Le ministre des Mines, Bouna Sylla, estime que cette évolution est indispensable pour rompre avec la logique de l’accumulation de diplômes sans véritables perspectives professionnelles.
« Les jeunes doivent être plus nombreux à choisir les IUT. En deux ans, ils obtiennent un diplôme qui leur permet d’accéder rapidement à un emploi. Même en France, ceux qui suivent des études techniques ont souvent davantage de chances d’être recrutés que certains diplômés de longues études universitaires. Nous devons éviter la simple accumulation de diplômes sans débouchés réels », a déclaré le ministre.
Pour le membre du Gouvernement, la Guinée se trouve aujourd’hui à un moment décisif de son développement et doit adapter son système de formation aux exigences de son ambition économique, notamment dans les secteurs de l’industrie, des mines, des infrastructures, de l’agriculture et des nouvelles technologies.
Sans remettre en cause l’importance des sciences humaines, Bouna Sylla plaide pour un rééquilibrage des filières afin de répondre aux besoins de transformation du pays.

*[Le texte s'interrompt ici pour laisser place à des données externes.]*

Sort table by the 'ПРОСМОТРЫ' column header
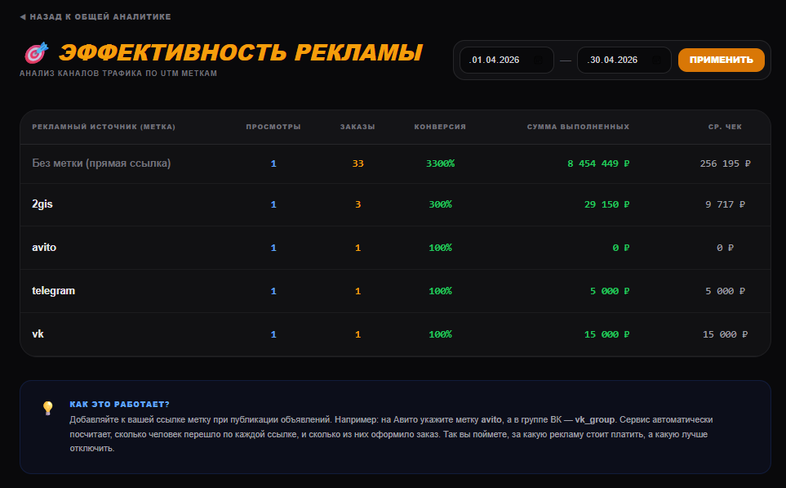273,127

« Regardez Singapour ou la Chine. En quelques décennies, ces pays sont sortis de la pauvreté parce qu’ils ont formé davantage de producteurs que de gestionnaires. Je ne dénigre pas les sciences humaines, nous avons besoin de toutes les compétences, mais il faut changer de paradigme. L’avenir de l’emploi est dans les filières techniques, scientifiques et technologiques », a-t-il affirmé.